The speaker line-up for dotMD is always an eclectic mix and this year is no different. It includes Booker Prize-winning author Anne Enright, comedian and chat show host Tommy Tiernan, former trauma surgeon, GP, academic and author Prof Roger Kneebone, and novelist and psychiatrist Steven Schlozman.
Prof Kneebone directs the Centre for Engagement and Simulation Science at Imperial College London and the Royal College of Music (RCM) – Imperial College Centre for Performance Science. His book, Expert: Understanding the Path to Mastery, was published in August 2020 and in it he explores proficiency and what it means to become an expert in a particular field.
At dotMD, Prof Kneebone will explore how visual and performance artists can provide unexpected insights into clinical practice. Building on his work with experts from unconnected domains, Prof Kneebone highlights parallels that are frequently overlooked.
Speaking to The Irish Times, Prof Kneebone explained that clinicians can learn a lot from experts and performers outside the world of medicine. For example, he draws insightful parallels between the work of a bespoke tailor and a doctor in the manner in which the tailor consults with a client to create the perfect outfit, adjusting it here and there much like a doctor consults with a patient to come up with a diagnosis, and prescribes individualised or bespoke treatments that may also need to be adjusted.
In his work at the RCM - Imperial College Centre for Performance Science (CPS), Prof Kneebone and his colleagues explore the challenges of performance across domains, from the arts, education and business to medicine, science, and sport.
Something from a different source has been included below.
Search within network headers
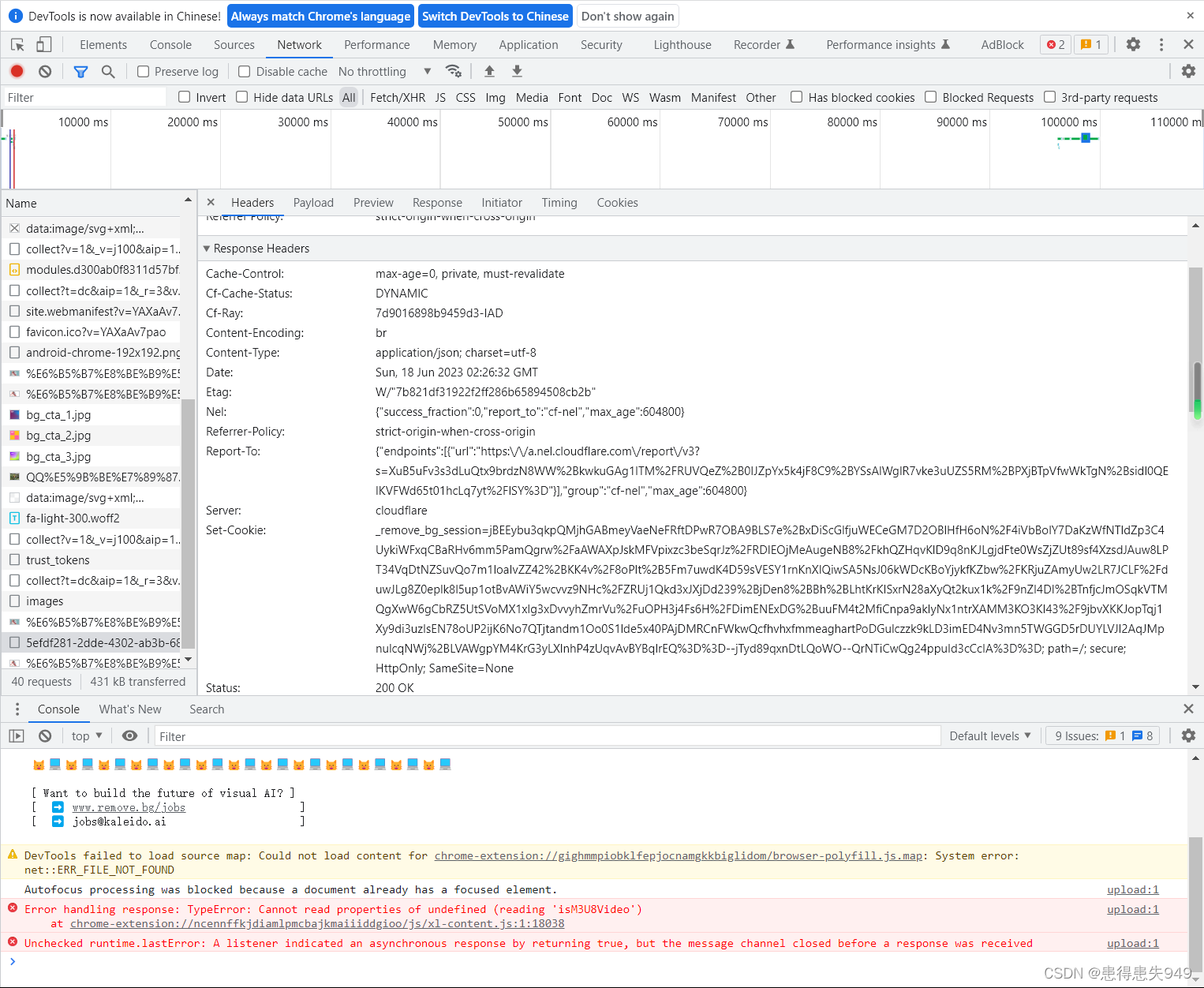 pos(109,71)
The CPS Performers in Residence programme brings together experts in magic, puppetry, embroidery, cooking, chemistry, illustration, percussion and combat flying.
Prof Kneebone sees a common thread between performers and doctors and views the doctor-patient consultation as a performance. For example, he explained that a doctor must be skilled at establishing a relationship with the patient who they may be meeting for the very first time. The doctor must also make the patient feel comfortable enough so they can explain what is wrong and decide what to do next. And all of this must be expertly performed in 10-15 minutes.
While clinicians don’t necessarily see themselves as performers, Prof Kneebone said “all those things are aspects of being an expert performer”.
Prof Kneebone – who has a podcast entitled Countercurrent in which he has conversations with experts from all aspects of life – said the patient-doctor consultation was another form of conversation and as they perfect their expertise, doctors realise that the consultation with patients involves talking less and listening more.
He said it involved being “less anxious to chase after a diagnosis” and spending more time “listening attentively” and trying to understand the issue that is concerning your patient. “A lot of that involves listening and watching and just being there for a while without looping in and saying and doing . . . it’s quite difficult to do but really skilful people you see do it without even noticing it,” he said.
The two days of dotMD this year includes live music by Iarla Ó Lionáird and Ryan Molloy.
Dr Ronan Kavanagh said that live music has become a really integral part of the meeting. “I think it softens up the edges of the battle-weary medics who go to the conference and perhaps makes them a little bit more open to some of the ideas that are shared.”